Text under study —
::::::
Finding and appraising qualitative evidence
Important unanticipated effects of treatments are often first suspected by people using or prescribing treatments. As with anticipated effects of treatments, steps must be taken to reduce biases and the play of chance in assessing suspected unanticipated effects.
It is only to be expected that unanticipated effects of treatments will emerge when new treatments are introduced more widely. Initial tests – for example, those required to license new drugs for marketing – cover at most a few hundred or a few thousand people treated for a few months. Only relatively frequent and short-term unanticipated effects are likely to be picked up at this stage.
Rare treatment effects, or those that take some time to develop, will not be discovered until treatment tests have lasted long enough or until there has been more widespread use of treatments. Moreover, new treatments will often be used in people who may differ in important ways from those who participated in the original tests. They may be older or younger, of a different sex, more or less ill, living in different circumstances, or suffering from other health problems in addition to the condition at which the treatment is targeted. These differences may modify treatment effects, and new, unanticipated effects may emerge (see special issue of BMJ 3 July 2004).
::::::
Listed entries —
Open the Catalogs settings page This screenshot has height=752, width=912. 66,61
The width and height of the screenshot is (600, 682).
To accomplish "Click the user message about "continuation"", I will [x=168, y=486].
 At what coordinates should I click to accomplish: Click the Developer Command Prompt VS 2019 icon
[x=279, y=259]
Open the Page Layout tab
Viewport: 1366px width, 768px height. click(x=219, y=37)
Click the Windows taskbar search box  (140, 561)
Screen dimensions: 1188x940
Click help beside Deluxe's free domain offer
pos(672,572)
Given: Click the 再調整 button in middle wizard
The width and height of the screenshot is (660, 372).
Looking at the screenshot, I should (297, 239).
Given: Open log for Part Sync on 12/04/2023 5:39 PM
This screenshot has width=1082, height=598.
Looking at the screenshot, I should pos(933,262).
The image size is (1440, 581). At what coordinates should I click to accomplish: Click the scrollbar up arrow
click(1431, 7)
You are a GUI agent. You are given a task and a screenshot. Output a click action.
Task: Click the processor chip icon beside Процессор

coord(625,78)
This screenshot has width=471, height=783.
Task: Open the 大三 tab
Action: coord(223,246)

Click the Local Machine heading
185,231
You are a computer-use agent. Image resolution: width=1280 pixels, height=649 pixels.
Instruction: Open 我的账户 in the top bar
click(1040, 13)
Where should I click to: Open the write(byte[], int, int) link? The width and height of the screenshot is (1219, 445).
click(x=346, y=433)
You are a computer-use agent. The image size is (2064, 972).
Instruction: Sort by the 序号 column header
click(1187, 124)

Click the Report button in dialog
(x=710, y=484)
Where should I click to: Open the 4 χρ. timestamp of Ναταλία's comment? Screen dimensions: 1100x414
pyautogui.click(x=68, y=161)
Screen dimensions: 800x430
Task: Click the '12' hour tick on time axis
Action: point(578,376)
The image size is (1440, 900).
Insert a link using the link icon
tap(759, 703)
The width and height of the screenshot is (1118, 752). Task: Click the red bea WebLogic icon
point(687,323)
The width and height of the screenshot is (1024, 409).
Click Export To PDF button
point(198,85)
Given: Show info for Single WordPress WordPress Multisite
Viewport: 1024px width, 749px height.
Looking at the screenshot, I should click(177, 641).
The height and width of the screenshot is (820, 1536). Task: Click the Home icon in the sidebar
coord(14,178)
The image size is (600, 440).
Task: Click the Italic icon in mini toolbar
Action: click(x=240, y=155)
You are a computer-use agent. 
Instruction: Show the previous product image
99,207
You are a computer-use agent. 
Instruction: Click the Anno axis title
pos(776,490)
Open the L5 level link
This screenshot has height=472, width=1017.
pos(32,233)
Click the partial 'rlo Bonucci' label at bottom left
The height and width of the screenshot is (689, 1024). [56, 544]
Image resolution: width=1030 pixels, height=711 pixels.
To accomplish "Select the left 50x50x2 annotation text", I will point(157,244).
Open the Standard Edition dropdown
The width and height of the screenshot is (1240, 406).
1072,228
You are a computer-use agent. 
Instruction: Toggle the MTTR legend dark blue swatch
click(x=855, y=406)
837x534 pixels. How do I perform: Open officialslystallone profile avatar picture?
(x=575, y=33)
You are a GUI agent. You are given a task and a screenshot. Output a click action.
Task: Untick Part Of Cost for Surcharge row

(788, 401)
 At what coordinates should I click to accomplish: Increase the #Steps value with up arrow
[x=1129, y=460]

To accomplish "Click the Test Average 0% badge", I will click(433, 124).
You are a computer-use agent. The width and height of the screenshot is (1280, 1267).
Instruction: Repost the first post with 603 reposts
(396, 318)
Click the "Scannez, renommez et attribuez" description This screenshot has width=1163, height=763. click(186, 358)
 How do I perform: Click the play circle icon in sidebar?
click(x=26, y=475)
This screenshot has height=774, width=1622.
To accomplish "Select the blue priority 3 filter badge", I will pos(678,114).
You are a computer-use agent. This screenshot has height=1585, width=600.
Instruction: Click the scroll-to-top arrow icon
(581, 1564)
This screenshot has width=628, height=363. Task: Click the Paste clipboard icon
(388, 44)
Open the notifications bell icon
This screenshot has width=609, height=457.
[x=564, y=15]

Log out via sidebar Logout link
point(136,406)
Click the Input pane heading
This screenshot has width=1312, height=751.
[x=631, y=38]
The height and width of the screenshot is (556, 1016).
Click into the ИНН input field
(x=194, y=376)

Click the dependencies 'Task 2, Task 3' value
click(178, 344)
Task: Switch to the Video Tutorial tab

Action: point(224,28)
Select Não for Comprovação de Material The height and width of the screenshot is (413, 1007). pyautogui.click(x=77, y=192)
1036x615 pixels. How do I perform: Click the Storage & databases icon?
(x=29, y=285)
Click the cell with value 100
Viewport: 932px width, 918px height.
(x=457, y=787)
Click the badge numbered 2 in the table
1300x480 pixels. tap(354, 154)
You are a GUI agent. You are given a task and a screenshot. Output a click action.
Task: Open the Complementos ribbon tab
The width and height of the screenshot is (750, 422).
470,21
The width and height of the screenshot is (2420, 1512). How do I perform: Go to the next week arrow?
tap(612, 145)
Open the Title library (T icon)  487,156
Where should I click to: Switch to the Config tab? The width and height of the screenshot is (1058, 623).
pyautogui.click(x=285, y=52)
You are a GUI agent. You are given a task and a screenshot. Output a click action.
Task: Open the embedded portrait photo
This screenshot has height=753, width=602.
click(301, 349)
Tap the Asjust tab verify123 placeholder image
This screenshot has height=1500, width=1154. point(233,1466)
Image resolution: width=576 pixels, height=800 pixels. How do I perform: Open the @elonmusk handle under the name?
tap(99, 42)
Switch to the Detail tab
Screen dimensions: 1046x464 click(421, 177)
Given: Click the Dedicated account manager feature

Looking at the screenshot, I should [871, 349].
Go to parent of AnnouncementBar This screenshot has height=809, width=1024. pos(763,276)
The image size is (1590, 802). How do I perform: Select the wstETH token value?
::::::
Task details — Continue the passage on unanticipated effects of treatments, starting right after its last sentence.

Written response —
Detection and verification of unanticipated effects, whether adverse (or beneficial), usually occur rather differently from the methods used to assess hoped-for effects of new treatments. Unanticipated effects of treatments are sometimes suspected initially by health professionals or patients. (Venning 1982) Identifying which among these initial hunches reflect real effects of treatments poses a challenge.
If the unanticipated effect of a treatment is very striking and occurs quite often after the treatment has been used, it may be noticed spontaneously by health professionals or patients. For example, babies born without limbs are almost unheard of, so when a sudden increase in their numbers occurred in the 1960s it naturally raised concerns. All mothers of such babies had used a newly marketed anti-nausea drug – thalidomide – prescribed during early pregnancy, so this was likely to be the cause and little further assessment was necessary (McBride 1961). Unanticipated beneficial effects of drugs are often detected in similar ways, for example, when it was found that a drug to treat psychosis also lowered cholesterol (Goodwin 1991).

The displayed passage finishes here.